● TEXTE DE LECTURE
%%
Parmi les causes multifactorielles du malaise au sein des forces de sécurité intérieure, policiers et gendarmes, à tous les niveaux de la hiérarchie, citent à l'unisson « l'aval » judiciaire : d'une part - mais cela n'est pas l'objet de nos réflexions aujourd'hui - la réponse pénale leur paraît inexistante ou inadaptée, posant la question du sens de leur action et de leurs prises de risque, et d'autre part, la procédure pénale est jugée trop lourde. Nous-mêmes, ici au Parlement, sommes sans doute aussi responsables de cette situation, qui conduit policiers et gendarmes à ne plus consacrer qu'un tiers de leur temps à des activités opérationnelles, les deux autres tiers étant occupés à des tâches administratives et surtout procédurales.
Votre rapport sur l'amélioration et la simplification de la procédure pénale, réalisé dans le cadre des « chantiers de la justice », émet un certain nombre de propositions en vue d'alléger la procédure pénale, notamment au stade de l'enquête. Ces propositions vont dans le sens du constat que je viens d'évoquer, même si je tiens à signaler que les représentants du Conseil de la fonction militaire de la gendarmerie que nous avons entendus nous ont indiqué que seulement 30 des 300 propositions qu'ils avaient faites ont été retenues. Quelles vous paraissent être les mesures de nature à dégager le plus de temps aux forces de sécurité intérieure afin de leur permettre de recentrer leur activité sur leur coeur de métier ? La mise en oeuvre de mesures ponctuelles vous paraît-elle pouvoir réellement améliorer le travail au quotidien des policiers et gendarmes ?
Certains policiers et gendarmes estiment que l'« oralisation » d'une partie des procédures pourrait permettre d'alléger considérablement les charges procédurales. Que pensez-vous d'une telle proposition ? Quelles procédures pourraient être concernées ?
Au-delà des réformes de procédure, vous préconisez également un investissement technologique massif : renforcement de l'interopérabilité entre les fichiers police et justice, dématérialisation des procédures, etc. Dans un contexte budgétaire contraint, que l'on espère voir se desserrer, les investissements ne pourront toutefois être que progressifs. Quels sont, selon vous, les chantiers les plus urgents à engager dans ce domaine ?
Afin d'alléger les officiers de police judiciaire (OPJ) d'un certain nombre de tâches, vous estimez que pourrait être étudiée l'extension des pouvoirs des agents de police judiciaire (APJ), pour certains actes d'enquête non coercitifs.
%%
● DÉFIS
1 – Recopiez à l'identique le passage du texte sur la procédure pénale qui commence par les mots contenant « Certains policiers et » et s'achève sur « ce domaine ? ».
2 – Traduisez en anglais la phrase suivante, tirée du texte sur la procédure pénale : « Dans un contexte budgétaire contraint, que l'on espère voir se desserrer, les investissements ne pourront toutefois être que progressifs. »
Ces enregistrements n'ont aucun lien avec le texte sur la procédure pénale.

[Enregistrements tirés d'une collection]
%%
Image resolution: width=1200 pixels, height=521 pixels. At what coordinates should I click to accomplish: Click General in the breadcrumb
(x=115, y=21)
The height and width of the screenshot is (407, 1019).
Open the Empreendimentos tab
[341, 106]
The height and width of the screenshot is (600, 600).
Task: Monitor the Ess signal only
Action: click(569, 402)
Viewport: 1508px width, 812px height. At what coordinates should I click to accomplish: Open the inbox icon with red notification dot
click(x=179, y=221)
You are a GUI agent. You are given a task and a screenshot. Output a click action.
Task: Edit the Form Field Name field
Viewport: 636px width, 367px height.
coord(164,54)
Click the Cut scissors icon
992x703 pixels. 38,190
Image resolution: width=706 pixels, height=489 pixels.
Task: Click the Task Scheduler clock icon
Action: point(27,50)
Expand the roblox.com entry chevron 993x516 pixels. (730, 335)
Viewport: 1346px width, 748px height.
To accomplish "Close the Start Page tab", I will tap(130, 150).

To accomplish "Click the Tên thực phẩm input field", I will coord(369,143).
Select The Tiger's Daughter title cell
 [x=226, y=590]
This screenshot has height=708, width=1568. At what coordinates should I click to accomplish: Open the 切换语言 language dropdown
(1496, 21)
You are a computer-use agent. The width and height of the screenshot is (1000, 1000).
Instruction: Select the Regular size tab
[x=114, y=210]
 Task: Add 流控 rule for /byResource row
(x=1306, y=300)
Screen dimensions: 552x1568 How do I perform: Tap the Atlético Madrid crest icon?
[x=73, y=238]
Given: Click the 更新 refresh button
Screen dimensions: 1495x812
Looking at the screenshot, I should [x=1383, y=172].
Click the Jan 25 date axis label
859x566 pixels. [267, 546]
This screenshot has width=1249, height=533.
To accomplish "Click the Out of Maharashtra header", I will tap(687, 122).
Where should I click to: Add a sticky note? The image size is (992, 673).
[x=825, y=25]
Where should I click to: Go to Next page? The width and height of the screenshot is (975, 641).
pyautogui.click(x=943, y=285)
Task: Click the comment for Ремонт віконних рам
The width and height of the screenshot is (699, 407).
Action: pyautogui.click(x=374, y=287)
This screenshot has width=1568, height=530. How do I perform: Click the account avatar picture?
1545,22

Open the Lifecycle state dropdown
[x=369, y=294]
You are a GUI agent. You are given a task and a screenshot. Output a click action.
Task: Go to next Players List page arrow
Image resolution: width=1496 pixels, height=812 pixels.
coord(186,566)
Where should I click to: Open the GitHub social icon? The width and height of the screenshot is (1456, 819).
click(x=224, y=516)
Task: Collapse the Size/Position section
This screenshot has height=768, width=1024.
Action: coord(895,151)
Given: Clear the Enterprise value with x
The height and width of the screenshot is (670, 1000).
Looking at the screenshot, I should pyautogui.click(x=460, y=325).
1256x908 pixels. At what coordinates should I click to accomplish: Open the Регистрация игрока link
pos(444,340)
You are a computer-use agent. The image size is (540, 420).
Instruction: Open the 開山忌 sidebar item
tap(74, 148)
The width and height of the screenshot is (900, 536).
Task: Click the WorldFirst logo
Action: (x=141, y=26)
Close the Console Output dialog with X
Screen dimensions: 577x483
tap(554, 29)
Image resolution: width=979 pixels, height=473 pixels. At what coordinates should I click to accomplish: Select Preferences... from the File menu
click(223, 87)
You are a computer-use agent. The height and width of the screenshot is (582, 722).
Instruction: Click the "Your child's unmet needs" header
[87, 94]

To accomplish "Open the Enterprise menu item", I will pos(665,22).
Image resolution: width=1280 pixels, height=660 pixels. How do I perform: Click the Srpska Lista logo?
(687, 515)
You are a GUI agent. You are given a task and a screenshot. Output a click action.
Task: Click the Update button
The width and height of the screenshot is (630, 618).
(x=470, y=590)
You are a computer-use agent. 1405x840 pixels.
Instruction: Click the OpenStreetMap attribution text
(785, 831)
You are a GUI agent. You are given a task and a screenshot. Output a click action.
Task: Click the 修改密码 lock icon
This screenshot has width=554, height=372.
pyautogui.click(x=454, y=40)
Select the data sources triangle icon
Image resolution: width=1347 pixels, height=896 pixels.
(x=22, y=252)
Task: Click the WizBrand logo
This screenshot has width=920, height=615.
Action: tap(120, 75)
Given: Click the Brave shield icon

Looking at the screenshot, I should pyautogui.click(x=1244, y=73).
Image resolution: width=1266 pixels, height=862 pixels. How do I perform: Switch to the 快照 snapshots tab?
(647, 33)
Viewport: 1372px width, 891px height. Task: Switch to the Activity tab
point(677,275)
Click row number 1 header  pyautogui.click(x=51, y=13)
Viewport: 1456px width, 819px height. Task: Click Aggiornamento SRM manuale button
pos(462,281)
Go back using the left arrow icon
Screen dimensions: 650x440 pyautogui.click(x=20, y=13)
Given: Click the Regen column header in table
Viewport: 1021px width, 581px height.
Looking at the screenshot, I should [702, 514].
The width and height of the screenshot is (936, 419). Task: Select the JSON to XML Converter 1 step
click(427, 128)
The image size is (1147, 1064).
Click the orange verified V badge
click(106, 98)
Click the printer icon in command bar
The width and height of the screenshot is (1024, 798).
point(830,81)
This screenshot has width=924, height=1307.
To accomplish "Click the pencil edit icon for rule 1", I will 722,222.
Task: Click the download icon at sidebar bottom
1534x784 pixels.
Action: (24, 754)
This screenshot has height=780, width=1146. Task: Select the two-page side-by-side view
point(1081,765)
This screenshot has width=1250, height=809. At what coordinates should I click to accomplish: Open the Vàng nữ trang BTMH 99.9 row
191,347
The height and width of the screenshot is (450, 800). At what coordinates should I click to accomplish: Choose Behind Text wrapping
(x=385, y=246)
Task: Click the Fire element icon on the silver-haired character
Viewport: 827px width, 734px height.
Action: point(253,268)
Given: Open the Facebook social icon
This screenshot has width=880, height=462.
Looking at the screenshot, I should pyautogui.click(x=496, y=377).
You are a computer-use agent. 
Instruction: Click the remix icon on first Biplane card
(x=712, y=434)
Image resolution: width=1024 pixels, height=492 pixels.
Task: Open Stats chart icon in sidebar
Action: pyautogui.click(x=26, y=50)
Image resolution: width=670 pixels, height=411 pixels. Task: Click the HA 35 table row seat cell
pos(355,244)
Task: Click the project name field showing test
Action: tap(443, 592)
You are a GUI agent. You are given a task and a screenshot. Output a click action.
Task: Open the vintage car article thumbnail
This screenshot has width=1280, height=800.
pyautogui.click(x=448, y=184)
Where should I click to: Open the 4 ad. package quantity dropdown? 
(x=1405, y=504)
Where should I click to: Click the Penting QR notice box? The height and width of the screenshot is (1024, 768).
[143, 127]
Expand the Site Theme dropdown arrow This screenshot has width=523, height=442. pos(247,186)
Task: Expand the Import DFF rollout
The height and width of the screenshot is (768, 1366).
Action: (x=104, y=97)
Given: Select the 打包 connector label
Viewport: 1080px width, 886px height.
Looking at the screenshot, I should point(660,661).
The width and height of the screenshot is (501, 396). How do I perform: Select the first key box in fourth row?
%%
● CORRIGÉ
1 –
Certains policiers et gendarmes estiment que l'« oralisation » d'une partie des procédures pourrait permettre d'alléger considérablement les charges procédurales. Que pensez-vous d'une telle proposition ? Quelles procédures pourraient être concernées ?
Au-delà des réformes de procédure, vous préconisez également un investissement technologique massif : renforcement de l'interopérabilité entre les fichiers police et justice, dématérialisation des procédures, etc. Dans un contexte budgétaire contraint, que l'on espère voir se desserrer, les investissements ne pourront toutefois être que progressifs. Quels sont, selon vous, les chantiers les plus urgents à engager dans ce domaine ?

2 – In a tight budgetary context, which one hopes to see ease, investments can nevertheless only be gradual.